◆ WORK REQUIRED:
The response should be the complete listing below, unchanged.
____________
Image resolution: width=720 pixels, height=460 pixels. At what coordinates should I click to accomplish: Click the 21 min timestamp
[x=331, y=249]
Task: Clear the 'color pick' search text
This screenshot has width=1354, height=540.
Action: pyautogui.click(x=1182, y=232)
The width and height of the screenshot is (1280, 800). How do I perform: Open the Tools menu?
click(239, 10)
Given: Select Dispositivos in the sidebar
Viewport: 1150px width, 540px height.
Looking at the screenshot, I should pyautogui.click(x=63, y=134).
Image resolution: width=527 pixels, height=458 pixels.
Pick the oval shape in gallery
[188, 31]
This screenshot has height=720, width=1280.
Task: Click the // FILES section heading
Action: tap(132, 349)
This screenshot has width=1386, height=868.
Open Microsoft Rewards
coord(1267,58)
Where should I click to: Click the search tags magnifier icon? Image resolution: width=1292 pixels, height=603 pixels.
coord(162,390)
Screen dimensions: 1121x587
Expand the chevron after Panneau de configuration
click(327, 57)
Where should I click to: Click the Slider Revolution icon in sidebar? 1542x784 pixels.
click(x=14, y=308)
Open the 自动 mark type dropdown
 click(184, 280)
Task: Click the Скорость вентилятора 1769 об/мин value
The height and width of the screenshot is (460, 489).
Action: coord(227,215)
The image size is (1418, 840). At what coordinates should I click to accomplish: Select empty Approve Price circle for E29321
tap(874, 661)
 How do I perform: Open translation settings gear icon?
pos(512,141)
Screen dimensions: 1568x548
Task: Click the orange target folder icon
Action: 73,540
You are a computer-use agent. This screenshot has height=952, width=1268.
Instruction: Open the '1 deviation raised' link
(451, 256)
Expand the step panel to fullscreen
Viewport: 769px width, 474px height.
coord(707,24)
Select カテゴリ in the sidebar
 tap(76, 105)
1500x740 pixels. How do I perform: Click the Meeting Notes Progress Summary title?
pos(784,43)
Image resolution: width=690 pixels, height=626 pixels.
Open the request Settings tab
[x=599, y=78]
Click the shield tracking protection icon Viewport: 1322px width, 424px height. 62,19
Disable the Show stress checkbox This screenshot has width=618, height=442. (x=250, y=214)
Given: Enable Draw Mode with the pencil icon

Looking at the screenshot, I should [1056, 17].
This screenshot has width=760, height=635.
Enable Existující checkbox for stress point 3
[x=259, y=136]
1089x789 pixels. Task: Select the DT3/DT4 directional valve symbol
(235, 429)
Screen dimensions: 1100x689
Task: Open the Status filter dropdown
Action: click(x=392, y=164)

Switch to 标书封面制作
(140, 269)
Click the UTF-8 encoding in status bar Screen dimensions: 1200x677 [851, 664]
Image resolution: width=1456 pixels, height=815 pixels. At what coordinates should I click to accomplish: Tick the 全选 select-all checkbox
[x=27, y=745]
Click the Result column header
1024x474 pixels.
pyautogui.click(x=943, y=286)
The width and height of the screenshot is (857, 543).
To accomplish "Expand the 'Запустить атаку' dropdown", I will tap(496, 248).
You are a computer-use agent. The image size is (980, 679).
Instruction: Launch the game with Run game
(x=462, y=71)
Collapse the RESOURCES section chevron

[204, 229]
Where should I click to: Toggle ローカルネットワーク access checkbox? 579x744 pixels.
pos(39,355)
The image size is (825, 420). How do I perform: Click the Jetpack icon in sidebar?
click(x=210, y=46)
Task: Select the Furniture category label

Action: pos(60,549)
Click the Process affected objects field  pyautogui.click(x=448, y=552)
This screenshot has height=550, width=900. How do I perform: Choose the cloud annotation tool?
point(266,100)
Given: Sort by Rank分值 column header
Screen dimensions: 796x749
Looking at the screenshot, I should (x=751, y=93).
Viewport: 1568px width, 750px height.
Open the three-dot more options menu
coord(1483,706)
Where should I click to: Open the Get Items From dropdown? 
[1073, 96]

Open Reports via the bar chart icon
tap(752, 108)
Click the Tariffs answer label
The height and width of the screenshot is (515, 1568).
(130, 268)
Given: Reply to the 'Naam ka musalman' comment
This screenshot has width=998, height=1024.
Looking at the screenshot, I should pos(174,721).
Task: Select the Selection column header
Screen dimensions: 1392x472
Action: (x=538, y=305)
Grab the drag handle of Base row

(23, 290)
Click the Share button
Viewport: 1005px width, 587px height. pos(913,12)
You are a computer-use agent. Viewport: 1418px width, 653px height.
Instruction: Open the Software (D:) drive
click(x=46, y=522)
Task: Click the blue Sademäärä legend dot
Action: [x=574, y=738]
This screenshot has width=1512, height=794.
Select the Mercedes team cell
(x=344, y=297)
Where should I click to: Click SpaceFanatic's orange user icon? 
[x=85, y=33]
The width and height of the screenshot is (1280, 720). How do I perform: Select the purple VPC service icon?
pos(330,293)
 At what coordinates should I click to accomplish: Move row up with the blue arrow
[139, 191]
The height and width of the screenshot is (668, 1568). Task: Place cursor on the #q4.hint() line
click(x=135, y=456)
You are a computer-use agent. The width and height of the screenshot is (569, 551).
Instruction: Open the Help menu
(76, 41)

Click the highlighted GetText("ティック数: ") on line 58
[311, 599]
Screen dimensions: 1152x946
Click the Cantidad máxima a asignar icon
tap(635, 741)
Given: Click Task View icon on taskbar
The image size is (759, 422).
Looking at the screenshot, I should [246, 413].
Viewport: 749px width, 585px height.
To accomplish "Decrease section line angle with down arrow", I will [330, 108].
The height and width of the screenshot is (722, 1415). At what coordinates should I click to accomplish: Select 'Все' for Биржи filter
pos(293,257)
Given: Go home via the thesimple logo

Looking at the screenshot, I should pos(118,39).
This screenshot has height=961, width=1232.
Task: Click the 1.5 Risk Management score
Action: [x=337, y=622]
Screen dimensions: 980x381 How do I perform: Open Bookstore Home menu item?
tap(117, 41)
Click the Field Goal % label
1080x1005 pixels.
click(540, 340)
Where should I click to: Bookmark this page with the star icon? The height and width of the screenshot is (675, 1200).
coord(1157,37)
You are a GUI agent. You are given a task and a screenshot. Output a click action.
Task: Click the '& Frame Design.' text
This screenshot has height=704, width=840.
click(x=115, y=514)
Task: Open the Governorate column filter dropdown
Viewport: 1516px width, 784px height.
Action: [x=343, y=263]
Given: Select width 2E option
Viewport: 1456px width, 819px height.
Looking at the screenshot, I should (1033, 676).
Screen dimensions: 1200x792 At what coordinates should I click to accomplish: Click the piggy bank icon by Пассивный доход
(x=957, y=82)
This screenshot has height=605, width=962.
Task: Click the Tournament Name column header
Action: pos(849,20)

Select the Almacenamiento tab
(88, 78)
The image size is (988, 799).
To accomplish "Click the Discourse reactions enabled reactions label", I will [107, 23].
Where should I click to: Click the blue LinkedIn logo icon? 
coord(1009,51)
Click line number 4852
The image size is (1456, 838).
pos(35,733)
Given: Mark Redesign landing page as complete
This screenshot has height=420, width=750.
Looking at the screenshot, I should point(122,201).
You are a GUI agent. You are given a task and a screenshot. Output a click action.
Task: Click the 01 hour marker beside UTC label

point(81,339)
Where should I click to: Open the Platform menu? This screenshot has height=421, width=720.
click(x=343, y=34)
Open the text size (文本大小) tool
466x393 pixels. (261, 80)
____________
◆ RESULT:
Image resolution: width=720 pixels, height=460 pixels. At what coordinates should I click to accomplish: Click the 21 min timestamp
[x=331, y=249]
Task: Clear the 'color pick' search text
This screenshot has width=1354, height=540.
Action: pyautogui.click(x=1182, y=232)
The width and height of the screenshot is (1280, 800). How do I perform: Open the Tools menu?
click(239, 10)
Given: Select Dispositivos in the sidebar
Viewport: 1150px width, 540px height.
Looking at the screenshot, I should pyautogui.click(x=63, y=134).
Image resolution: width=527 pixels, height=458 pixels.
Pick the oval shape in gallery
[188, 31]
This screenshot has height=720, width=1280.
Task: Click the // FILES section heading
Action: tap(132, 349)
This screenshot has width=1386, height=868.
Open Microsoft Rewards
coord(1267,58)
Where should I click to: Click the search tags magnifier icon? Image resolution: width=1292 pixels, height=603 pixels.
coord(162,390)
Screen dimensions: 1121x587
Expand the chevron after Panneau de configuration
click(327, 57)
Where should I click to: Click the Slider Revolution icon in sidebar? 1542x784 pixels.
click(x=14, y=308)
Open the 自动 mark type dropdown
 click(184, 280)
Task: Click the Скорость вентилятора 1769 об/мин value
The height and width of the screenshot is (460, 489).
Action: coord(227,215)
The image size is (1418, 840). At what coordinates should I click to accomplish: Select empty Approve Price circle for E29321
tap(874, 661)
 How do I perform: Open translation settings gear icon?
pos(512,141)
Screen dimensions: 1568x548
Task: Click the orange target folder icon
Action: 73,540
You are a computer-use agent. This screenshot has height=952, width=1268.
Instruction: Open the '1 deviation raised' link
(451, 256)
Expand the step panel to fullscreen
Viewport: 769px width, 474px height.
coord(707,24)
Select カテゴリ in the sidebar
 tap(76, 105)
1500x740 pixels. How do I perform: Click the Meeting Notes Progress Summary title?
pos(784,43)
Image resolution: width=690 pixels, height=626 pixels.
Open the request Settings tab
[x=599, y=78]
Click the shield tracking protection icon Viewport: 1322px width, 424px height. 62,19
Disable the Show stress checkbox This screenshot has width=618, height=442. (x=250, y=214)
Given: Enable Draw Mode with the pencil icon

Looking at the screenshot, I should [1056, 17].
This screenshot has width=760, height=635.
Enable Existující checkbox for stress point 3
[x=259, y=136]
1089x789 pixels. Task: Select the DT3/DT4 directional valve symbol
(235, 429)
Screen dimensions: 1100x689
Task: Open the Status filter dropdown
Action: click(x=392, y=164)

Switch to 标书封面制作
(140, 269)
Click the UTF-8 encoding in status bar Screen dimensions: 1200x677 [851, 664]
Image resolution: width=1456 pixels, height=815 pixels. At what coordinates should I click to accomplish: Tick the 全选 select-all checkbox
[x=27, y=745]
Click the Result column header
1024x474 pixels.
pyautogui.click(x=943, y=286)
The width and height of the screenshot is (857, 543).
To accomplish "Expand the 'Запустить атаку' dropdown", I will tap(496, 248).
You are a computer-use agent. The image size is (980, 679).
Instruction: Launch the game with Run game
(x=462, y=71)
Collapse the RESOURCES section chevron

[204, 229]
Where should I click to: Toggle ローカルネットワーク access checkbox? 579x744 pixels.
pos(39,355)
The image size is (825, 420). How do I perform: Click the Jetpack icon in sidebar?
click(x=210, y=46)
Task: Select the Furniture category label

Action: pos(60,549)
Click the Process affected objects field  pyautogui.click(x=448, y=552)
This screenshot has height=550, width=900. How do I perform: Choose the cloud annotation tool?
point(266,100)
Given: Sort by Rank分值 column header
Screen dimensions: 796x749
Looking at the screenshot, I should (x=751, y=93).
Viewport: 1568px width, 750px height.
Open the three-dot more options menu
coord(1483,706)
Where should I click to: Open the Get Items From dropdown? 
[1073, 96]

Open Reports via the bar chart icon
tap(752, 108)
Click the Tariffs answer label
The height and width of the screenshot is (515, 1568).
(130, 268)
Given: Reply to the 'Naam ka musalman' comment
This screenshot has width=998, height=1024.
Looking at the screenshot, I should pos(174,721).
Task: Select the Selection column header
Screen dimensions: 1392x472
Action: (x=538, y=305)
Grab the drag handle of Base row

(23, 290)
Click the Share button
Viewport: 1005px width, 587px height. pos(913,12)
You are a computer-use agent. Viewport: 1418px width, 653px height.
Instruction: Open the Software (D:) drive
click(x=46, y=522)
Task: Click the blue Sademäärä legend dot
Action: [x=574, y=738]
This screenshot has width=1512, height=794.
Select the Mercedes team cell
(x=344, y=297)
Where should I click to: Click SpaceFanatic's orange user icon? 
[x=85, y=33]
The width and height of the screenshot is (1280, 720). How do I perform: Select the purple VPC service icon?
pos(330,293)
 At what coordinates should I click to accomplish: Move row up with the blue arrow
[139, 191]
The height and width of the screenshot is (668, 1568). Task: Place cursor on the #q4.hint() line
click(x=135, y=456)
You are a computer-use agent. The width and height of the screenshot is (569, 551).
Instruction: Open the Help menu
(76, 41)

Click the highlighted GetText("ティック数: ") on line 58
[311, 599]
Screen dimensions: 1152x946
Click the Cantidad máxima a asignar icon
tap(635, 741)
Given: Click Task View icon on taskbar
The image size is (759, 422).
Looking at the screenshot, I should [246, 413].
Viewport: 749px width, 585px height.
To accomplish "Decrease section line angle with down arrow", I will [330, 108].
The height and width of the screenshot is (722, 1415). At what coordinates should I click to accomplish: Select 'Все' for Биржи filter
pos(293,257)
Given: Go home via the thesimple logo

Looking at the screenshot, I should pos(118,39).
This screenshot has height=961, width=1232.
Task: Click the 1.5 Risk Management score
Action: [x=337, y=622]
Screen dimensions: 980x381 How do I perform: Open Bookstore Home menu item?
tap(117, 41)
Click the Field Goal % label
1080x1005 pixels.
click(540, 340)
Where should I click to: Bookmark this page with the star icon? The height and width of the screenshot is (675, 1200).
coord(1157,37)
You are a GUI agent. You are given a task and a screenshot. Output a click action.
Task: Click the '& Frame Design.' text
This screenshot has height=704, width=840.
click(x=115, y=514)
Task: Open the Governorate column filter dropdown
Viewport: 1516px width, 784px height.
Action: [x=343, y=263]
Given: Select width 2E option
Viewport: 1456px width, 819px height.
Looking at the screenshot, I should (1033, 676).
Screen dimensions: 1200x792 At what coordinates should I click to accomplish: Click the piggy bank icon by Пассивный доход
(x=957, y=82)
This screenshot has height=605, width=962.
Task: Click the Tournament Name column header
Action: pos(849,20)

Select the Almacenamiento tab
(88, 78)
The image size is (988, 799).
To accomplish "Click the Discourse reactions enabled reactions label", I will [107, 23].
Where should I click to: Click the blue LinkedIn logo icon? 
coord(1009,51)
Click line number 4852
The image size is (1456, 838).
pos(35,733)
Given: Mark Redesign landing page as complete
This screenshot has height=420, width=750.
Looking at the screenshot, I should point(122,201).
You are a GUI agent. You are given a task and a screenshot. Output a click action.
Task: Click the 01 hour marker beside UTC label

point(81,339)
Where should I click to: Open the Platform menu? This screenshot has height=421, width=720.
click(x=343, y=34)
Open the text size (文本大小) tool
466x393 pixels. (261, 80)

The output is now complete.